In his answer, petitioner admitted that their deceased parents left the house and lot described in the complaint, but claimed that the funeral parlor, known as Lim de Mesa Memorial Chapel, was solely owned by him. Petitioner also alleged that their deceased parents left other properties and businesses which are in the possession and under the management of the two other plaintiffs therein.
After trial, the court rendered the following judgment:
"WHEREFORE, in view of all the foregoing considerations, judgment is hereby rendered as follows:
1. Ordering the partition of the estate of the deceased spouses Manuel de Mesa and Lucia Lim described in paragraph 1 of the complaint as Lot No. 329 of the Sta. Rosa Estate Subdivision with a residential house of strong material(s) and a funeral business therein, all located at Sta. Rosa, Laguna, among the following surviving heirs in the following proportions;
1. Rogelio Lim de Mesa - 9.8787872/13 shares representing the sum total of his participations plus all the shares sold to him by co-heirs Alfredo, Numeriano, Zenaida, Yolanda, Olivia, Benjamin, and Teresita, all surnamed Lim de Mesa
2. Leonardo Lim de Mesa - 0.6515151/13 share
3. Leticia Lim de Mesa - 1.818181/13 share
4. Wilson Lim de Mesa - 0.6515151/13 share
as regards the property of the estate, namely, Lot No. 329 and the residential house of strong material(s) erected therein, and?
1. Rogelio Lim de Mesa - 8/11 shares
2. Leonardo Lim de Mesa - 1/11 shares
3. Leticia Lim de Mesa - 1/11 shares
4. Wilson Lim de Mesa - 1/11 shares
as regards the proceeds from the funeral business from November 1980 up to the present after an accounting thereof to be rendered by Leonardo Lim de Mesa.
2. Ordering the defendants Leonardo Lim de Mesa and Leticia Lim de Mesa and plaintiff Wilson Lim de Mesa to execute a deed of confirmation of the Extra-Judicial Partition with Sale (Exhibit 'H') and 'Reformation of Instrument' (Exhibit 'I') dated January 27, 1983 and November 12, 1984, respectively.
3. Ordering defendant Leonardo Lim de Mesa to render an accounting of the operation and management of the funeral business from November 1980 up to the present within thirty (30) days from the date this decision becomes final.
4. Ordering the defendants to pay the plaintiffs the amount of P30,000.00 as moral damages and the amount of P20,000.00 as reimbursement for attorney's fees.

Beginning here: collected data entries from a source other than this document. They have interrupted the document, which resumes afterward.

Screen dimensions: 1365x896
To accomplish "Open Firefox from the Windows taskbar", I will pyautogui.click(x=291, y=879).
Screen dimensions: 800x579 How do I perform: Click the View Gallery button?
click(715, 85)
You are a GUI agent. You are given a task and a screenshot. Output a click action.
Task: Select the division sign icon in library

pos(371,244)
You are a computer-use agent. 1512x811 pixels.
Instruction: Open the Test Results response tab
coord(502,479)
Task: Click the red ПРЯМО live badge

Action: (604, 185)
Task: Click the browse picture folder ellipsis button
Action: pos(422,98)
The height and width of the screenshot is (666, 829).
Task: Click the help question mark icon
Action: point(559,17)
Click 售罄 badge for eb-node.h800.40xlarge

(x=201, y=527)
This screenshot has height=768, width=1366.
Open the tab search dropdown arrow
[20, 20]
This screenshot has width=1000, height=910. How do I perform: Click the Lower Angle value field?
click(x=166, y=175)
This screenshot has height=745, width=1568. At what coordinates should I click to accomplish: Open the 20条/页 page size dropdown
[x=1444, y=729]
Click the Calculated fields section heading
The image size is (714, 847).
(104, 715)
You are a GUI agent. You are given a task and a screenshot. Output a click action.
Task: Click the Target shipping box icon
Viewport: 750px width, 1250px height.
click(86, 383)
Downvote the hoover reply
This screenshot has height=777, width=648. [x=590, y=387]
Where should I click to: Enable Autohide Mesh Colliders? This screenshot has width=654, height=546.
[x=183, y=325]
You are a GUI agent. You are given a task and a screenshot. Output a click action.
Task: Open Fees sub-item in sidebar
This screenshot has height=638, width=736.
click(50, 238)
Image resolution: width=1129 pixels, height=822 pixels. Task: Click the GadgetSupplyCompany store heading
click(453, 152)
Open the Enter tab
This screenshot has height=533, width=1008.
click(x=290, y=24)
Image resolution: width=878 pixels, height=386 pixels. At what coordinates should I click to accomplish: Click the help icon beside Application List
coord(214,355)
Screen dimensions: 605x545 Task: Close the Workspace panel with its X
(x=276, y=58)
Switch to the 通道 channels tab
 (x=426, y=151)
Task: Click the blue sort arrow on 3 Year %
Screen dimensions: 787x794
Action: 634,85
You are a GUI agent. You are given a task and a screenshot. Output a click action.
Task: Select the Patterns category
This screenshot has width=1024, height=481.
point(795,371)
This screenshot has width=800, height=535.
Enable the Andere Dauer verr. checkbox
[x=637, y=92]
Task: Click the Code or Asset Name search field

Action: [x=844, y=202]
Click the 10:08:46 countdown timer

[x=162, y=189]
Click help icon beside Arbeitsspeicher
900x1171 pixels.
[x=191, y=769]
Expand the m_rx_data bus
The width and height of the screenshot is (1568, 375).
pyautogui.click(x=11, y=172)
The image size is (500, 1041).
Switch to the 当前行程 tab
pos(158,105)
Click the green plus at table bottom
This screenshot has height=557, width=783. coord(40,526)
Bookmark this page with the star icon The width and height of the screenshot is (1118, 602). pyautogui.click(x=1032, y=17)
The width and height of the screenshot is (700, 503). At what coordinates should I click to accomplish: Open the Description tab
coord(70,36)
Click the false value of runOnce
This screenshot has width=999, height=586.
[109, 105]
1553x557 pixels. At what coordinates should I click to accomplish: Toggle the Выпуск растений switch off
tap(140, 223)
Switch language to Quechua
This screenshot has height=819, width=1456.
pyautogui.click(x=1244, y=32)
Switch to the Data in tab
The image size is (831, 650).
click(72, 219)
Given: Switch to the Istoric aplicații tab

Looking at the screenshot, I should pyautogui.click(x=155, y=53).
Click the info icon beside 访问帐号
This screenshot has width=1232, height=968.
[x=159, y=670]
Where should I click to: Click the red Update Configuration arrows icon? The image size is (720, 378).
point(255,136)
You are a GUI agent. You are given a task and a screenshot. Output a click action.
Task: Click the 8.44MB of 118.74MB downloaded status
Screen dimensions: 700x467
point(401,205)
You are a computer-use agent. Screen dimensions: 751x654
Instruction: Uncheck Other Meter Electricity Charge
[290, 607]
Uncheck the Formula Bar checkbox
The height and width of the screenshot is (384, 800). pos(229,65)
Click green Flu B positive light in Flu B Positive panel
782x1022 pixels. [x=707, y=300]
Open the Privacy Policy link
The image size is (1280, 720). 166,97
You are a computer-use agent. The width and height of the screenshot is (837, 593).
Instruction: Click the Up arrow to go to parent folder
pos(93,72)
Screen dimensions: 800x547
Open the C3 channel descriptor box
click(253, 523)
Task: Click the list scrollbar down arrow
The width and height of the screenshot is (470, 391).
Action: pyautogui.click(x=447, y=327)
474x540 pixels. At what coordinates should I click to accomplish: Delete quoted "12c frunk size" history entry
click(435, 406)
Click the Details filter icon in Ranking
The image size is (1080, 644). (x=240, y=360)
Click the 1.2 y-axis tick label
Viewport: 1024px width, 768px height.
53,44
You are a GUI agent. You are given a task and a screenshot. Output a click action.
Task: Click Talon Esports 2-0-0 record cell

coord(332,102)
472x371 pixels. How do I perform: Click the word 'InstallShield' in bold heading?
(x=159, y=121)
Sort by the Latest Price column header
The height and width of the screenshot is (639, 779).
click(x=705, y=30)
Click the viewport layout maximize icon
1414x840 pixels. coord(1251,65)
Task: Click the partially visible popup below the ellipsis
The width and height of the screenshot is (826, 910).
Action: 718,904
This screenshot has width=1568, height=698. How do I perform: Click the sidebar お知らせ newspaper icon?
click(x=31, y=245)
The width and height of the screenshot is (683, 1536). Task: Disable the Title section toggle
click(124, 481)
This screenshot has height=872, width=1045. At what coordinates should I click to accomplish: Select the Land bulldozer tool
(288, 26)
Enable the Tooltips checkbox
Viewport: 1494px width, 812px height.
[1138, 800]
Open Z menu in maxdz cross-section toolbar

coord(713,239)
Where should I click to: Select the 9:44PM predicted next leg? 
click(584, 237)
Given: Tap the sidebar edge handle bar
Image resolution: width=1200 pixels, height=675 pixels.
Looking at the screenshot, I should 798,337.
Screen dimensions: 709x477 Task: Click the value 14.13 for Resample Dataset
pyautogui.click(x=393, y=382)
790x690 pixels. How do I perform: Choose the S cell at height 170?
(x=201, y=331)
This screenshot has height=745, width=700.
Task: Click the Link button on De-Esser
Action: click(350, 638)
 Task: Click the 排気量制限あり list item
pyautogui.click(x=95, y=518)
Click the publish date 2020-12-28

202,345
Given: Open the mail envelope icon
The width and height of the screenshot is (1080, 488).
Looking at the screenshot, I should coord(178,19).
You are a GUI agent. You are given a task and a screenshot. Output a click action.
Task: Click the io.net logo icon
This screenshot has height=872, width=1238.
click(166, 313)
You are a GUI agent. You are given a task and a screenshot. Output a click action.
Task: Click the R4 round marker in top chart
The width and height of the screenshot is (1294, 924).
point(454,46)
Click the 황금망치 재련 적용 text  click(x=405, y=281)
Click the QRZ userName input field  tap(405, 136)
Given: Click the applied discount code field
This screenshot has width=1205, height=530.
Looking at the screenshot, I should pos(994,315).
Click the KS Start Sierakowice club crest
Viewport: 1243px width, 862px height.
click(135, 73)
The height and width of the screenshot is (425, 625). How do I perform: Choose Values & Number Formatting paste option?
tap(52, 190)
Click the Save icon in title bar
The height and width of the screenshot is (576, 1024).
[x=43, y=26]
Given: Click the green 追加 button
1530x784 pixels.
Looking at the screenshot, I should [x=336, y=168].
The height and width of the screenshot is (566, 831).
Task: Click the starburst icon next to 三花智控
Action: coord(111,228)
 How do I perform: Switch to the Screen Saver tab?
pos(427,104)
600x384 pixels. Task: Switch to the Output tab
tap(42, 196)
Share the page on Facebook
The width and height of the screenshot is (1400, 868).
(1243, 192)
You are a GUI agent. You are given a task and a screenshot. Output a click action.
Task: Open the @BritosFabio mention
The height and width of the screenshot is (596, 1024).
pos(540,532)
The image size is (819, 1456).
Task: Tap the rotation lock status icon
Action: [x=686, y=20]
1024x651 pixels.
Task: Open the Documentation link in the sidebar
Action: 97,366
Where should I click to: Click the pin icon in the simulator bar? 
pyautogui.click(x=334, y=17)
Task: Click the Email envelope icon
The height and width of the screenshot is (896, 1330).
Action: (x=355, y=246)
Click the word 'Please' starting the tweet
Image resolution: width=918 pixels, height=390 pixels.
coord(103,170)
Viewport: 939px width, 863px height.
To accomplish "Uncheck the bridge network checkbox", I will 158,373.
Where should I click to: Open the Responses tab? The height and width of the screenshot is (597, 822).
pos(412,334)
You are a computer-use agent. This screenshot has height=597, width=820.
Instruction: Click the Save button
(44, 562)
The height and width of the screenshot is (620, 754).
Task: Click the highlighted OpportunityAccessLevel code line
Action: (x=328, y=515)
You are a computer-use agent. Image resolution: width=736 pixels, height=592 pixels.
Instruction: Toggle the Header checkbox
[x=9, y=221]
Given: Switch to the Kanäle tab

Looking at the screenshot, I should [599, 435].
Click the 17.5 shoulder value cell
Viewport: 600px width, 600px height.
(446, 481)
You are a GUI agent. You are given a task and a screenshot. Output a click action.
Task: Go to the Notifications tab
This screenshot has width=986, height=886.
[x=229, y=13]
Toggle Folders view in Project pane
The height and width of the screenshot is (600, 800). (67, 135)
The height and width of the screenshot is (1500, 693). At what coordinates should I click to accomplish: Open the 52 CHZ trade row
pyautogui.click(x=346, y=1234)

5. Ordering defendants to pay costs of suits."[2]
On appeal, the Court of Appeals affirmed the aforesaid judgment with some modifications, that is, by deleting those portions thereof directing therein defendants Leonardo and Leticia Lim de Mesa, aside from plaintiff Wilson Lim de Mesa, to execute a deed confirming the extrajudicial partition with sale and the reformation of instrument, and to pay the awards for moral damages and attorney's fees.[3] Not satisfied therewith, petitioners further sought relief from this Court which, however, denied their appeal in a resolution dated January 27, 1992. On June 4, 1992, entry of said judgment was made, thereby making the judgment of the lower court, as modified by respondent Court of Appeals, final and executory.
Thereafter, private respondents filed a motion for execution which was granted by the lower court.[4] A writ of execution was issued, but the same was returned unsatisfied on September 21, 1992 due to petitioner's refusal to comply with the same. Private respondents then filed a motion to enforce judgment which was granted by the lower court in its order dated October 14, 1992.[5]
Subsequently, petitioner filed a motion to be furnished copies of the basic pleadings and/or orders. Private respondents filed their opposition thereto, arguing that petitioner was not entitled to the relief prayed for since private respondents were entitled to execution as a matter of right, and that all incidental matters flowing therefrom may be resolved motu proprio without prior notice and hearing to petitioner. The court a quo acted on petitioner's motion by an order, dated November 13, 1992, directing private respondent Rogelio Lim de Mesa to furnish petitioner a copy of the deed of partition and such documents as the latter would specify.[6]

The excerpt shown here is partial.